A:  Yes.  Richard and Edith are getting older.

      Brenda and I are getting older.

 

Q:  You have the entertainments of the elderly.

      Reading.  Surfing the net.

      Watching telelvision.

      Conversation.

      She has her co-workers to talk about.  You see the clerks at the library, the post office, and the grocery store, where you shop every day.

      You hear from readers by way of email, or mail.

 

A:  Jodi came over Saturday night and we watched a pro football playoff game.

      We fed her a beef stew I had made.

      It was good.  We had it with French bread and a green salad.

 

Q:  Do you imagine people telling each other about a good book?

 

A:  Yes, I do.

 

Q:  I don’t imagine people reading.

      I imagine them working out at a gym, or hooking up at a sports bar for sex.  Texting each other.

 

A:  Oh.

      I guess I’m in the wrong line of work.
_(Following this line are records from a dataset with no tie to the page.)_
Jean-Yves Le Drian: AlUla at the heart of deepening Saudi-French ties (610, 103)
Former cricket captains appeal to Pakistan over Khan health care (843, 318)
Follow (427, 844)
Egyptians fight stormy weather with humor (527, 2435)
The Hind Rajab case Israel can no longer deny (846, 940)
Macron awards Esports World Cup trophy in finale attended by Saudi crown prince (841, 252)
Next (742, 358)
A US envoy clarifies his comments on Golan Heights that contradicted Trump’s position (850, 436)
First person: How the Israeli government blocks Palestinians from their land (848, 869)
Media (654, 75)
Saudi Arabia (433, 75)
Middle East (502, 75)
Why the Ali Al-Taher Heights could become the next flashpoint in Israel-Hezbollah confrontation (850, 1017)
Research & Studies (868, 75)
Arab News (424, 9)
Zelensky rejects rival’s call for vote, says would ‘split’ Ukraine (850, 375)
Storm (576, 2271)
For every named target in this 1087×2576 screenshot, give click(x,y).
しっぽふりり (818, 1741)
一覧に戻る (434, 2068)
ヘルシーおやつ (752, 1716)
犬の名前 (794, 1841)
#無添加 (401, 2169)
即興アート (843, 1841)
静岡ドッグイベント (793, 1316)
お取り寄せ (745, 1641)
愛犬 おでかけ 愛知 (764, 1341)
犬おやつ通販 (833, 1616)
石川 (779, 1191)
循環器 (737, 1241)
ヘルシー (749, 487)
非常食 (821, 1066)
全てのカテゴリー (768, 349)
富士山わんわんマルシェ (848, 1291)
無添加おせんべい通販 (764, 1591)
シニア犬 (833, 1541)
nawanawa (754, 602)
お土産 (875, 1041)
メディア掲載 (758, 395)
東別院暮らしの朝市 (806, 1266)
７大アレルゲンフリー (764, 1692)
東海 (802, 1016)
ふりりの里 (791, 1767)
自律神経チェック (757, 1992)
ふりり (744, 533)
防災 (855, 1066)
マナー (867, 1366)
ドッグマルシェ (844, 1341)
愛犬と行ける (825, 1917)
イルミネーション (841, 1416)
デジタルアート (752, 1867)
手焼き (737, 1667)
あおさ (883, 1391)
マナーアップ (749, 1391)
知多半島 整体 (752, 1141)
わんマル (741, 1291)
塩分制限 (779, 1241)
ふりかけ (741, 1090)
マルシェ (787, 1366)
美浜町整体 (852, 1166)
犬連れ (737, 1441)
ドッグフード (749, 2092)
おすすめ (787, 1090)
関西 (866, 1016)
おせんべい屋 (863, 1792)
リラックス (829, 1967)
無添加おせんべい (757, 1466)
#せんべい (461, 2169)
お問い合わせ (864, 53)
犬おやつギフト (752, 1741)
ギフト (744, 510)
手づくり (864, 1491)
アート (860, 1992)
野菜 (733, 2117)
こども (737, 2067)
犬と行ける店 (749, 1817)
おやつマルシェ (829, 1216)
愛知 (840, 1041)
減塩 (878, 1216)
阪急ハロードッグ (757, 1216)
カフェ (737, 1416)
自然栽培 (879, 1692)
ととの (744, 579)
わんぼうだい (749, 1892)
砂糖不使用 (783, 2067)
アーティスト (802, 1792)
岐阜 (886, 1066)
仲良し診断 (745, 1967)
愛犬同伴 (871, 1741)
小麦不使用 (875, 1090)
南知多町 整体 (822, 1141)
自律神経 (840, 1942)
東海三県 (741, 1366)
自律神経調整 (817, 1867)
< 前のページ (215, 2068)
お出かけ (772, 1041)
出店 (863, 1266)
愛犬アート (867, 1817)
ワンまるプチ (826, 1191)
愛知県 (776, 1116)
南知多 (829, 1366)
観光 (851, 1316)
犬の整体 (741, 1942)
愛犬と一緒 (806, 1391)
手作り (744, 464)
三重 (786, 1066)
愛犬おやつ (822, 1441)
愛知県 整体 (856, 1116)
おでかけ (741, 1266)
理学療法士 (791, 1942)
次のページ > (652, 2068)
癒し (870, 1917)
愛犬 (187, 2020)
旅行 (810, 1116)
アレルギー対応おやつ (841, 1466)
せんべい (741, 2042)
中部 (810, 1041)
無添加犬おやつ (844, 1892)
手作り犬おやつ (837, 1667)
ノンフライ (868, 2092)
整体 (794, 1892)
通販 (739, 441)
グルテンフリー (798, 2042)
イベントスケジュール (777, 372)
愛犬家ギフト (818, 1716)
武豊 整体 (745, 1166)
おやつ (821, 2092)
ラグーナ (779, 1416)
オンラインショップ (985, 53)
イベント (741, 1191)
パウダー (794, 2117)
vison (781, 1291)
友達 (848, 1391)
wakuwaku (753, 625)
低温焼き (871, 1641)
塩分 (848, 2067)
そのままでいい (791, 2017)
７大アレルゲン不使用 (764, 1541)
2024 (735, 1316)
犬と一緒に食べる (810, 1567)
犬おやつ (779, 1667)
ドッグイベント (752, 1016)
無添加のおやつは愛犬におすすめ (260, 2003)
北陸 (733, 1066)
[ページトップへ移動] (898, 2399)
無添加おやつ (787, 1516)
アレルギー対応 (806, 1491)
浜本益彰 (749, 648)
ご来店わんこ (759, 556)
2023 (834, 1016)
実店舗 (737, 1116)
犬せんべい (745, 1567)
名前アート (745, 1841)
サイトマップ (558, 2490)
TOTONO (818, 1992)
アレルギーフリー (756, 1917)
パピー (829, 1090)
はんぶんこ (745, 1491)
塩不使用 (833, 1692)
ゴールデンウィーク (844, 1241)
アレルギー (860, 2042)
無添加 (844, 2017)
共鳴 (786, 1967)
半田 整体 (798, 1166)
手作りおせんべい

      I taught myself to do something nobody wants.

 

Q:  That’s funny.

      Kafka’s co-workers used to laugh at his stories.

      They would howl.

 

A:  They’re funny stories.

      Being a writer in an insurance office is funny.

      I spent many years working in offices.

      Going to Burrito Day and watching Fox News overhead.

      Gas was cheap in Atlanta and they had air pollution.